**PROVIDED PASSAGE:**
****************
# Brass square section.



## petertheeater (11 Nov 2019)

Aploogies if this is not the correct terminology. I am looking for brass section approx 2" square to make some legs for a piece of furniture. Four legs at around 850mm long. Ideally polished but if that's not too difficult I might be able do it. Not had much luck looking on line or in the suppliers section of this forum. 
Any help appreciated.


----------



## Lons (11 Nov 2019)

I'd ring Aalco, if they don't have it they'll tell you who does. They have branches nationwide so check out their stockist list first
I assume you mean square tube rather than solid, either way it's going to be expensive.


----------



## CHJ (11 Nov 2019)

https://www.metals4u.co.uk/brass/c2/pol ... shed/c2275

2" square in bright and brushed would appear to be out of stock, but I don't think prices would make it viable anyway.


----------



## profchris (11 Nov 2019)

Lots on eBay, but you are looking at over £60 per leg!


----------



## flh801978 (11 Nov 2019)

May be best to clad square timber legs with 0.5mm or so brass sheet
Easy to do for a sheet metal company with a brake


----------



## marcros (11 Nov 2019)

Where are you based?


----------



## sunnybob (11 Nov 2019)

Youre most likely looking for brass plated mild steel box section. It was very common in the 70's.
This might put you off of solid brass
https://www.metals4u.co.uk/brass/c2/bra ... 5mm/p53964


----------



## petertheeater (11 Nov 2019)

Thanks all. Yes doesn't seem readily available over 1 1/2" (which is a bit too small for my needs)..
****************
**INFORMATION SHOWN:**
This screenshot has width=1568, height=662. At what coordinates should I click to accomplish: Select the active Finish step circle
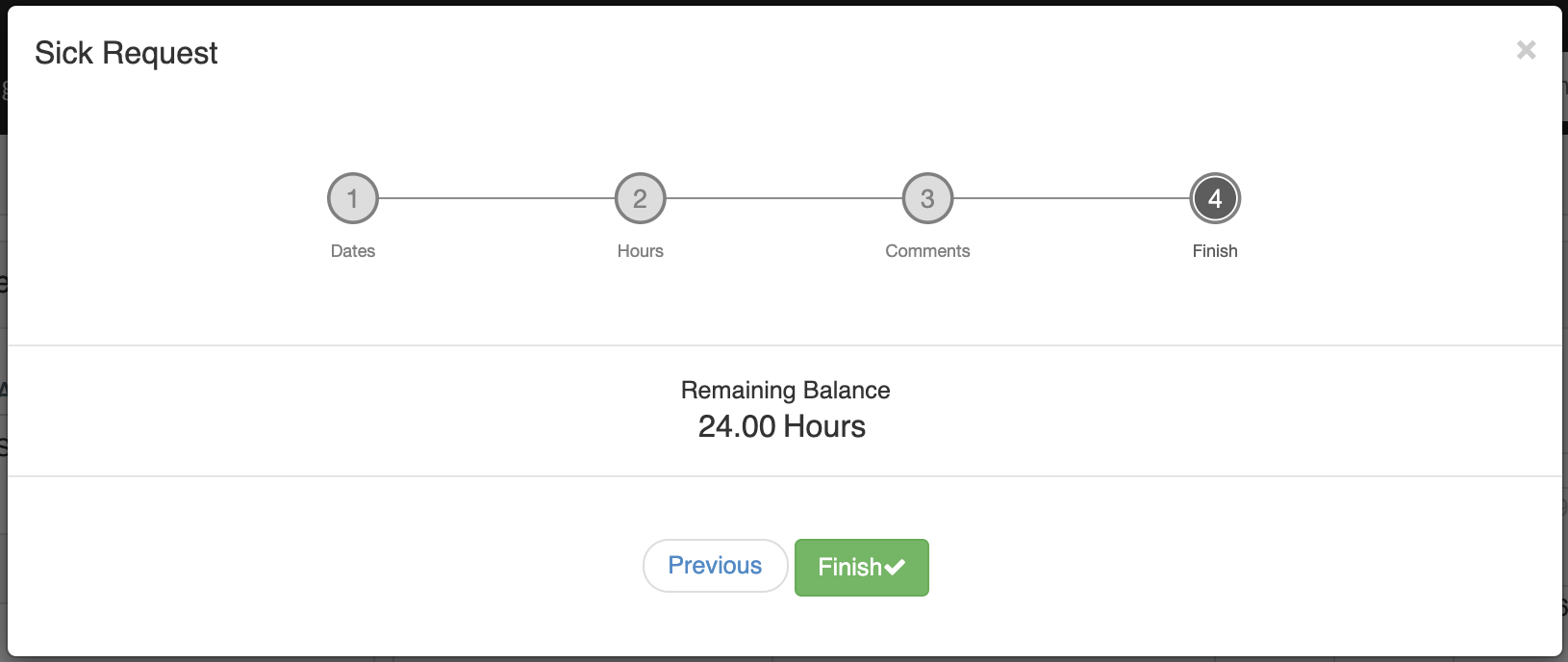pos(1215,199)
****************
**TASKS AND EXERCISES:**
1: In the forum thread about brass square section, roughly how long does the original poster want each furniture leg to be?
2: Continue the forum thread about brass square section from its last post.
None of the data is required for these tasks.

**ANSWERS TO THE TASKS:**
1: Around 850mm.

2:
I am North London based.
If these people want brass they will pay for it so cost isn't the overriding factor. Besides doing them in nice timber is still of a certain cost.
Nice and polished against a nice timber or veneer will I think be worth it.


----------



## petertheeater (11 Nov 2019)

Sorry the "these people" sounds a bit dismissive. I mean my lovely discerning clients.


----------



## petertheeater (11 Nov 2019)

flh801978":16t71o9d said:


> May be best to clad square timber legs with 0.5mm or so brass sheet
> Easy to do for a sheet metal company with a brake


Can this be done nicely?


----------



## Bm101 (11 Nov 2019)

https://www.ebay.co.uk/i/113587766725?c ... gLL2PD_BwE

Worth a try? Use formers and clamps and epoxy in stages. Cut a housing slice for the initial start then bed round carefully. 
?


----------



## Inspector (11 Nov 2019)

I looked for "brass leg caps" and got the one below. Maybe try to contact them and see if they have bigger.

https://www.ebay.co.uk/itm/REPAIR-PARTS ... Swi8VZVb7z

"Plan B" would be to get brass sheet as already suggested and have it either folded and braze the corner or braze all four corners if they must be sharp. You'll have to hunt down someone that can do the brazing.

Or "Plan C" would be to get aluminium box section extrusion and after cutting to length have it anodized gold. No doubt there are more that you can search up. Some of the suppliers below can also do it all in house saving you a lot or running around.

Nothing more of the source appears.